Out of the records below, copy all lines in which the word "plus" occurs.

------ DATA FOR PROCESSING ------

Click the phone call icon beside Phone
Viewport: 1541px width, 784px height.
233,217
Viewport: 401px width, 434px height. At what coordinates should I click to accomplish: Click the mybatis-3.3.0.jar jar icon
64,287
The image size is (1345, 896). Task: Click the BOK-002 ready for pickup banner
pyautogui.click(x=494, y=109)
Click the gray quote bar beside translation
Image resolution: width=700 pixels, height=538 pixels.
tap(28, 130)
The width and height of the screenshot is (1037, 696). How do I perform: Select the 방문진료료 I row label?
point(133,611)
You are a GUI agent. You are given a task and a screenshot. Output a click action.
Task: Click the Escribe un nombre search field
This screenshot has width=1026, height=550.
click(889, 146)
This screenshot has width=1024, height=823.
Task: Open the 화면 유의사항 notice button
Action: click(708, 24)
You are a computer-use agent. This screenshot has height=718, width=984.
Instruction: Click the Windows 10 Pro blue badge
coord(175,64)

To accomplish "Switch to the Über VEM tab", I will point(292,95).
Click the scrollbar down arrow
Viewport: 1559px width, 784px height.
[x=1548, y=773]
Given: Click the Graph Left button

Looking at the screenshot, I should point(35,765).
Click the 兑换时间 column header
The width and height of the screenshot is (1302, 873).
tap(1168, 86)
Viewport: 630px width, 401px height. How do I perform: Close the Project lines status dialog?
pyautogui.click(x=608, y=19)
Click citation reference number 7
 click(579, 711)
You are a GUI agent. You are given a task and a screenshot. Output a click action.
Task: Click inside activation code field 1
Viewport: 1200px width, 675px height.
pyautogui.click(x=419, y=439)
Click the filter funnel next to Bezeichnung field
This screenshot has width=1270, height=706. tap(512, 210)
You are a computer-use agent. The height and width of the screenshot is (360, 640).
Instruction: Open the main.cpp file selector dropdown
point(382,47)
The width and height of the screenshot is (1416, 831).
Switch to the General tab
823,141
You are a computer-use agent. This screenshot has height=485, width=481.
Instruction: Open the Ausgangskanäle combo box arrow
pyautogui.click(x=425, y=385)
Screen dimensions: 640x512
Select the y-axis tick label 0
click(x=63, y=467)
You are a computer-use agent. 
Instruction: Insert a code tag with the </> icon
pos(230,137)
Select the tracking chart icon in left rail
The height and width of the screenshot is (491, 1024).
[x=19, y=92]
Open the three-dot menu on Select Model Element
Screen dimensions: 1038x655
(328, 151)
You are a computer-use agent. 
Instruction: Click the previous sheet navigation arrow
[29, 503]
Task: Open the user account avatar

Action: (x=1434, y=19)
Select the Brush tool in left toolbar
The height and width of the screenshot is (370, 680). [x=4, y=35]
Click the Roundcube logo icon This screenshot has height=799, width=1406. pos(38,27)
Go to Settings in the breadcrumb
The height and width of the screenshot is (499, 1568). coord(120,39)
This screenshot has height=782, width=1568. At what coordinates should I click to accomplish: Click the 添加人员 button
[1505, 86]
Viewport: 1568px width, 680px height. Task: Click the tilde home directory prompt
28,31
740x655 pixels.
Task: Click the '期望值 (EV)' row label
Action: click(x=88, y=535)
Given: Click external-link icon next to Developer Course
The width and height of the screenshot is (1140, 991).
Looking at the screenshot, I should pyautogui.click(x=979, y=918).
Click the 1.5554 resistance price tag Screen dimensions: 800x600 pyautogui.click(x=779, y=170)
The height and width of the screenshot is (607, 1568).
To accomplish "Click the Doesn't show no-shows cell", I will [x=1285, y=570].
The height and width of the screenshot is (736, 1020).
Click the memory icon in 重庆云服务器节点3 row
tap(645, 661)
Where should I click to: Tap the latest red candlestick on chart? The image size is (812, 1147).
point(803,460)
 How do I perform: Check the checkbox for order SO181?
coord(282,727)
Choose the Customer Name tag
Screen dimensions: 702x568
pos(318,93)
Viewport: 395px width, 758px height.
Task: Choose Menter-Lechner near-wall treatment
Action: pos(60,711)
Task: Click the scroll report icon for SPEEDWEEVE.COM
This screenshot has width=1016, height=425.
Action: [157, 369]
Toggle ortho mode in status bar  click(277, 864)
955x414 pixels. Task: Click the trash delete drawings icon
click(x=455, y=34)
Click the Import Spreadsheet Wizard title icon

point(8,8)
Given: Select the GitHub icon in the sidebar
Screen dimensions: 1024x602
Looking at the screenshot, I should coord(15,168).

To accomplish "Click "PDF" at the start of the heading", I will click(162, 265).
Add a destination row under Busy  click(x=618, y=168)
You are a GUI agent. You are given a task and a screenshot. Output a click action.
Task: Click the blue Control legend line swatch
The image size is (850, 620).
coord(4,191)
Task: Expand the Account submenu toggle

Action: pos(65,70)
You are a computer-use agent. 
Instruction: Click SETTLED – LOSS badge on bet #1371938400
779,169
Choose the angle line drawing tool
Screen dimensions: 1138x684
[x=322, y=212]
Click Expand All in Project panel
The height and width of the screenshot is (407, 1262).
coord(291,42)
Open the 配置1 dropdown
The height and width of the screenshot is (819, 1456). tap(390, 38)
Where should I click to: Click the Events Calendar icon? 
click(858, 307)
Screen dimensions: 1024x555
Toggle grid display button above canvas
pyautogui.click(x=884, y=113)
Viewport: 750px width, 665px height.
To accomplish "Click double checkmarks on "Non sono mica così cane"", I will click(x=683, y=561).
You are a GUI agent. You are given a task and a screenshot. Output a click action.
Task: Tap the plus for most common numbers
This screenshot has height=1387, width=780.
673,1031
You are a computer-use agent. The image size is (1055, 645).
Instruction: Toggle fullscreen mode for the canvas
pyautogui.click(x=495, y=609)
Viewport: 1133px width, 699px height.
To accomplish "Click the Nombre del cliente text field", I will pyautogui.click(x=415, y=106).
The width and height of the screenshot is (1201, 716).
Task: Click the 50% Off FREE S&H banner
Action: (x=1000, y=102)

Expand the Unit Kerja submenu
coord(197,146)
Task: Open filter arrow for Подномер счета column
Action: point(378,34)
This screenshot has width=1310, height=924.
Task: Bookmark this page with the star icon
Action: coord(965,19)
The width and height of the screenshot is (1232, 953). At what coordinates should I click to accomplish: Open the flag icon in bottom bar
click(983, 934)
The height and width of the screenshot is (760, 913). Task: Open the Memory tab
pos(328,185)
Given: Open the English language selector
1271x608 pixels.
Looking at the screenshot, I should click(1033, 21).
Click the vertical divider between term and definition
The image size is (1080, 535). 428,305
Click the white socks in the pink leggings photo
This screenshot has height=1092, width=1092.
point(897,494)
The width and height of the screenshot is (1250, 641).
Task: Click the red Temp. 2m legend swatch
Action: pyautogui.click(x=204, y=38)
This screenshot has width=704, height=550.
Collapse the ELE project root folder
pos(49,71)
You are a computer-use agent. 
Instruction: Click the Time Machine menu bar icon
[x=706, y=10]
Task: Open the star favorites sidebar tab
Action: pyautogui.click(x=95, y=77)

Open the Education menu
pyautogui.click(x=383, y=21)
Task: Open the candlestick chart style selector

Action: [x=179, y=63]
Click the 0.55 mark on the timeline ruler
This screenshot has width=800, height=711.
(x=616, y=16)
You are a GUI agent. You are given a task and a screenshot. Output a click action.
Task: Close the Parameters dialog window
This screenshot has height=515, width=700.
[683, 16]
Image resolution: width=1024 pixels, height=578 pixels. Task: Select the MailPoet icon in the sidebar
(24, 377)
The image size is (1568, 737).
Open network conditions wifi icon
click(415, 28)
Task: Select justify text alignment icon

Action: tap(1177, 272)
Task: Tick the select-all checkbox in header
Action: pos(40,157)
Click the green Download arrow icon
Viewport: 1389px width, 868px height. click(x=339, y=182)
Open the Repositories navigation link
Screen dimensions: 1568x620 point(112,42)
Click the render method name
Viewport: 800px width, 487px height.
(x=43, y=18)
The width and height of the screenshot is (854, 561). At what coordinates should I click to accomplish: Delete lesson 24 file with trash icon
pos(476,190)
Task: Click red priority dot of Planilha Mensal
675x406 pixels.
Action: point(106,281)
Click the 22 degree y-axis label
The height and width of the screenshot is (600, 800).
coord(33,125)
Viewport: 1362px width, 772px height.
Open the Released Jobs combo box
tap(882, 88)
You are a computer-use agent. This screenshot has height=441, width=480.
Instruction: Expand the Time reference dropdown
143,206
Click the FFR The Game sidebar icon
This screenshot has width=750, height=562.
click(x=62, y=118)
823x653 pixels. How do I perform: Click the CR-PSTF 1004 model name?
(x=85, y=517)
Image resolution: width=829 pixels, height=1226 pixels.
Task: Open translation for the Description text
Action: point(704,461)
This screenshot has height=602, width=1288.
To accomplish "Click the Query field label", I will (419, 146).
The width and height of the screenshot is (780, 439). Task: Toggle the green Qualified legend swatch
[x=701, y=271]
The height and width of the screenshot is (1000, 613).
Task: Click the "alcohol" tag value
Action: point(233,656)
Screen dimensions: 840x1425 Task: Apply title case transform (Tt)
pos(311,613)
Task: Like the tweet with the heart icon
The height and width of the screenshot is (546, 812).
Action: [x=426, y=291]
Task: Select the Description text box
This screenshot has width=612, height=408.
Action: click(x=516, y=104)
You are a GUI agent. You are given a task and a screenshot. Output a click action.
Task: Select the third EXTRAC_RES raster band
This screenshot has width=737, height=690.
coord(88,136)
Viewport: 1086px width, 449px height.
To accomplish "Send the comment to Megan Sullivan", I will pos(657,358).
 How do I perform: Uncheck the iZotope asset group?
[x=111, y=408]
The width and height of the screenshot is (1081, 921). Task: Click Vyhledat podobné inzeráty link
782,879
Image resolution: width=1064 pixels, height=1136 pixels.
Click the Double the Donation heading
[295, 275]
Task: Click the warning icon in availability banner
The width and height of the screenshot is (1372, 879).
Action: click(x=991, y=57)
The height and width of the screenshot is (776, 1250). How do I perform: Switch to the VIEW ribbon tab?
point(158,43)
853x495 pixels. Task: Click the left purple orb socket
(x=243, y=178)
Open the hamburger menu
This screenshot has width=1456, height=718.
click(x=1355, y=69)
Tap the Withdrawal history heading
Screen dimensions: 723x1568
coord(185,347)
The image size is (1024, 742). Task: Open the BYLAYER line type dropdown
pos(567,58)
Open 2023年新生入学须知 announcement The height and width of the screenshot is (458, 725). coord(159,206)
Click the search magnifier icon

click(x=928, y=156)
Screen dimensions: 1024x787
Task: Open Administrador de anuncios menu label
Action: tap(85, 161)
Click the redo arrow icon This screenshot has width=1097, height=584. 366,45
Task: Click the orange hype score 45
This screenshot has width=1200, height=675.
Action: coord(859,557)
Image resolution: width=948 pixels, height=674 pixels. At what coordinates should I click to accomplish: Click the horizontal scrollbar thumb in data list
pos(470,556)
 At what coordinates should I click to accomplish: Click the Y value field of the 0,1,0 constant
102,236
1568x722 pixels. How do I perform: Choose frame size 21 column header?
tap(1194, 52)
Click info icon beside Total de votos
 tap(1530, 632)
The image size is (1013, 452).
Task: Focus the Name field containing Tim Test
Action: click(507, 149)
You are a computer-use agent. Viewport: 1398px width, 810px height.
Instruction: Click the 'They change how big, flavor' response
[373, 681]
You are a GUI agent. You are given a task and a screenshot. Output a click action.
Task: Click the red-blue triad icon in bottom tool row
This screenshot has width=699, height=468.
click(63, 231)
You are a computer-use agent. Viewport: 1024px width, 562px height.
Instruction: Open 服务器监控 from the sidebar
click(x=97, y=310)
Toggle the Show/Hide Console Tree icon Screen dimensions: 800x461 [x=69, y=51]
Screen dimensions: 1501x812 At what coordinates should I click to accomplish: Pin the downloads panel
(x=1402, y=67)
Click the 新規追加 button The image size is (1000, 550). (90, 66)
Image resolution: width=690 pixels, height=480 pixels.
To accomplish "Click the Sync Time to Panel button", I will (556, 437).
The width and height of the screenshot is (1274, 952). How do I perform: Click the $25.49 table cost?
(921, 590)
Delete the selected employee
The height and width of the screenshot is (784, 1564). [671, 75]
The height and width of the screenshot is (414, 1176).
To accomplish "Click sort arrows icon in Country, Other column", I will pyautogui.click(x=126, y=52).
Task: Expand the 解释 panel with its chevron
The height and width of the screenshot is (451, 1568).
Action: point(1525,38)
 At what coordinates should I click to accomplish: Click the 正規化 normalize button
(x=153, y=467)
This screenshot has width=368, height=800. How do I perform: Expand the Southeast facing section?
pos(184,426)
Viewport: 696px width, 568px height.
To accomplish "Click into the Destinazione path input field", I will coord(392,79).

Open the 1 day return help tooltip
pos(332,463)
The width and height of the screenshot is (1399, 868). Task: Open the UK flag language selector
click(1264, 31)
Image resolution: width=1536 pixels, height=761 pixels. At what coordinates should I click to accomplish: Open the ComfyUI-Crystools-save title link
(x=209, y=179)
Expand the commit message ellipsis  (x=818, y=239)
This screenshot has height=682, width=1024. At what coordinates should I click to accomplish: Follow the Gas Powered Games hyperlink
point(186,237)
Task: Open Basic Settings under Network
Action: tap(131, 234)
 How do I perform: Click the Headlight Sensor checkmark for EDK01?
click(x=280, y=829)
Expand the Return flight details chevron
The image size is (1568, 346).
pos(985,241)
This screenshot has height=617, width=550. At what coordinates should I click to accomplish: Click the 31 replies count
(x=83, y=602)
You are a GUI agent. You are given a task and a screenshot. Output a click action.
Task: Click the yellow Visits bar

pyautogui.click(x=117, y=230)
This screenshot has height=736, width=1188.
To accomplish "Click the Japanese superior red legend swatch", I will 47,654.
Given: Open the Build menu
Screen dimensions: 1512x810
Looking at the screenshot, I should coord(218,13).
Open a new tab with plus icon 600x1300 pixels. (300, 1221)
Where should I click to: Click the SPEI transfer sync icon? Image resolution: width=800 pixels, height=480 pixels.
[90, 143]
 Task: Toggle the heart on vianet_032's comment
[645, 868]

------

§ REPLY TO THE EXERCISE
Task: Tap the plus for most common numbers
Open a new tab with plus icon 600x1300 pixels. (300, 1221)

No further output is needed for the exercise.